##### TASK DATA

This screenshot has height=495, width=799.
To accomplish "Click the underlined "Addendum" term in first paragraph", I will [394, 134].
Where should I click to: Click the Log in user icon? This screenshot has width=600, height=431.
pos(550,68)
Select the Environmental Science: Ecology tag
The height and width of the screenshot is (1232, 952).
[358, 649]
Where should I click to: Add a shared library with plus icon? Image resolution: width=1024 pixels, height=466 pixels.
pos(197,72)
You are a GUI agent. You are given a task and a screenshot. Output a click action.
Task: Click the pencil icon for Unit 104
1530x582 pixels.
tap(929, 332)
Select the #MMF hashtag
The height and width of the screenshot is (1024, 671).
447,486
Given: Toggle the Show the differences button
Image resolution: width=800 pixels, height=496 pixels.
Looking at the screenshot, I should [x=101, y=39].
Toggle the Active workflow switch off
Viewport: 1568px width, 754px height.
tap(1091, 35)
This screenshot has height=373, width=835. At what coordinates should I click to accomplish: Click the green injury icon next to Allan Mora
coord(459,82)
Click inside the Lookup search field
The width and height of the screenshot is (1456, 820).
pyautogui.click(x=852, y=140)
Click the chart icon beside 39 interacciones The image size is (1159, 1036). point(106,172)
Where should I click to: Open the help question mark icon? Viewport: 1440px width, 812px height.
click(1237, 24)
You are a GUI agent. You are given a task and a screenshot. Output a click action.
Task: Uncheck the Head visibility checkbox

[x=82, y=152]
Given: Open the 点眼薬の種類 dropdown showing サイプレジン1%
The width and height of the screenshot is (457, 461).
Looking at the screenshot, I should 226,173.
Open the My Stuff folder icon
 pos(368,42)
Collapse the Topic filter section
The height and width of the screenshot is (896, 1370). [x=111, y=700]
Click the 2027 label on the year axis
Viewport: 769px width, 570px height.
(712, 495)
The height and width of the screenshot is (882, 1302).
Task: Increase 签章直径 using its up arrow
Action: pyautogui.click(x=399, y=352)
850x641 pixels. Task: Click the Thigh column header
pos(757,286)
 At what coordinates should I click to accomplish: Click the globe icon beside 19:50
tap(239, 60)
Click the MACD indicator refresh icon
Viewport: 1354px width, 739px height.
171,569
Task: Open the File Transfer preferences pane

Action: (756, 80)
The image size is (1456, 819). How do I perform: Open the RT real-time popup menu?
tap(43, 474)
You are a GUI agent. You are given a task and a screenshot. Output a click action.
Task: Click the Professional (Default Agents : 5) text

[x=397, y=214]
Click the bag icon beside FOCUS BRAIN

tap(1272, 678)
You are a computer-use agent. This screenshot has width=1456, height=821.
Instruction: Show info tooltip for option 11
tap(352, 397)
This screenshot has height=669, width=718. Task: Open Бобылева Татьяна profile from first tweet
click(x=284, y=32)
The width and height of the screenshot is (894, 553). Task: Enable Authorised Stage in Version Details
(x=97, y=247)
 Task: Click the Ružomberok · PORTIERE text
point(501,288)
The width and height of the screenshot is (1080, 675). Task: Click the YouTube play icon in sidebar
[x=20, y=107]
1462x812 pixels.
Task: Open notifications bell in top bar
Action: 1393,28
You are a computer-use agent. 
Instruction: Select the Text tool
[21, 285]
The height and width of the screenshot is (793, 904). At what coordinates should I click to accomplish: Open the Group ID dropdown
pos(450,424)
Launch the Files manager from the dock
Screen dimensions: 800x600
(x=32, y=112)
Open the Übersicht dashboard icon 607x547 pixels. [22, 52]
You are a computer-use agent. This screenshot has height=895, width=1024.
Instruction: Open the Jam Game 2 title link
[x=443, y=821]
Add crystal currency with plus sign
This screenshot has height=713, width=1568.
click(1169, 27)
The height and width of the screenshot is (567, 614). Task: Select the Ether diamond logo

##########

WORK ITEM — Type the whole listing again, unaltered.

EXERCISE SOLUTION —
This screenshot has height=495, width=799.
To accomplish "Click the underlined "Addendum" term in first paragraph", I will [394, 134].
Where should I click to: Click the Log in user icon? This screenshot has width=600, height=431.
pos(550,68)
Select the Environmental Science: Ecology tag
The height and width of the screenshot is (1232, 952).
[358, 649]
Where should I click to: Add a shared library with plus icon? Image resolution: width=1024 pixels, height=466 pixels.
pos(197,72)
You are a GUI agent. You are given a task and a screenshot. Output a click action.
Task: Click the pencil icon for Unit 104
1530x582 pixels.
tap(929, 332)
Select the #MMF hashtag
The height and width of the screenshot is (1024, 671).
447,486
Given: Toggle the Show the differences button
Image resolution: width=800 pixels, height=496 pixels.
Looking at the screenshot, I should [x=101, y=39].
Toggle the Active workflow switch off
Viewport: 1568px width, 754px height.
tap(1091, 35)
This screenshot has height=373, width=835. At what coordinates should I click to accomplish: Click the green injury icon next to Allan Mora
coord(459,82)
Click inside the Lookup search field
The width and height of the screenshot is (1456, 820).
pyautogui.click(x=852, y=140)
Click the chart icon beside 39 interacciones The image size is (1159, 1036). point(106,172)
Where should I click to: Open the help question mark icon? Viewport: 1440px width, 812px height.
click(1237, 24)
You are a GUI agent. You are given a task and a screenshot. Output a click action.
Task: Uncheck the Head visibility checkbox

[x=82, y=152]
Given: Open the 点眼薬の種類 dropdown showing サイプレジン1%
The width and height of the screenshot is (457, 461).
Looking at the screenshot, I should 226,173.
Open the My Stuff folder icon
 pos(368,42)
Collapse the Topic filter section
The height and width of the screenshot is (896, 1370). [x=111, y=700]
Click the 2027 label on the year axis
Viewport: 769px width, 570px height.
(712, 495)
The height and width of the screenshot is (882, 1302).
Task: Increase 签章直径 using its up arrow
Action: pyautogui.click(x=399, y=352)
850x641 pixels. Task: Click the Thigh column header
pos(757,286)
 At what coordinates should I click to accomplish: Click the globe icon beside 19:50
tap(239, 60)
Click the MACD indicator refresh icon
Viewport: 1354px width, 739px height.
171,569
Task: Open the File Transfer preferences pane

Action: (756, 80)
The image size is (1456, 819). How do I perform: Open the RT real-time popup menu?
tap(43, 474)
You are a GUI agent. You are given a task and a screenshot. Output a click action.
Task: Click the Professional (Default Agents : 5) text

[x=397, y=214]
Click the bag icon beside FOCUS BRAIN

tap(1272, 678)
You are a computer-use agent. This screenshot has width=1456, height=821.
Instruction: Show info tooltip for option 11
tap(352, 397)
This screenshot has height=669, width=718. Task: Open Бобылева Татьяна profile from first tweet
click(x=284, y=32)
The width and height of the screenshot is (894, 553). Task: Enable Authorised Stage in Version Details
(x=97, y=247)
 Task: Click the Ružomberok · PORTIERE text
point(501,288)
The width and height of the screenshot is (1080, 675). Task: Click the YouTube play icon in sidebar
[x=20, y=107]
1462x812 pixels.
Task: Open notifications bell in top bar
Action: 1393,28
You are a computer-use agent. 
Instruction: Select the Text tool
[21, 285]
The height and width of the screenshot is (793, 904). At what coordinates should I click to accomplish: Open the Group ID dropdown
pos(450,424)
Launch the Files manager from the dock
Screen dimensions: 800x600
(x=32, y=112)
Open the Übersicht dashboard icon 607x547 pixels. [22, 52]
You are a computer-use agent. This screenshot has height=895, width=1024.
Instruction: Open the Jam Game 2 title link
[x=443, y=821]
Add crystal currency with plus sign
This screenshot has height=713, width=1568.
click(1169, 27)
The height and width of the screenshot is (567, 614). Task: Select the Ether diamond logo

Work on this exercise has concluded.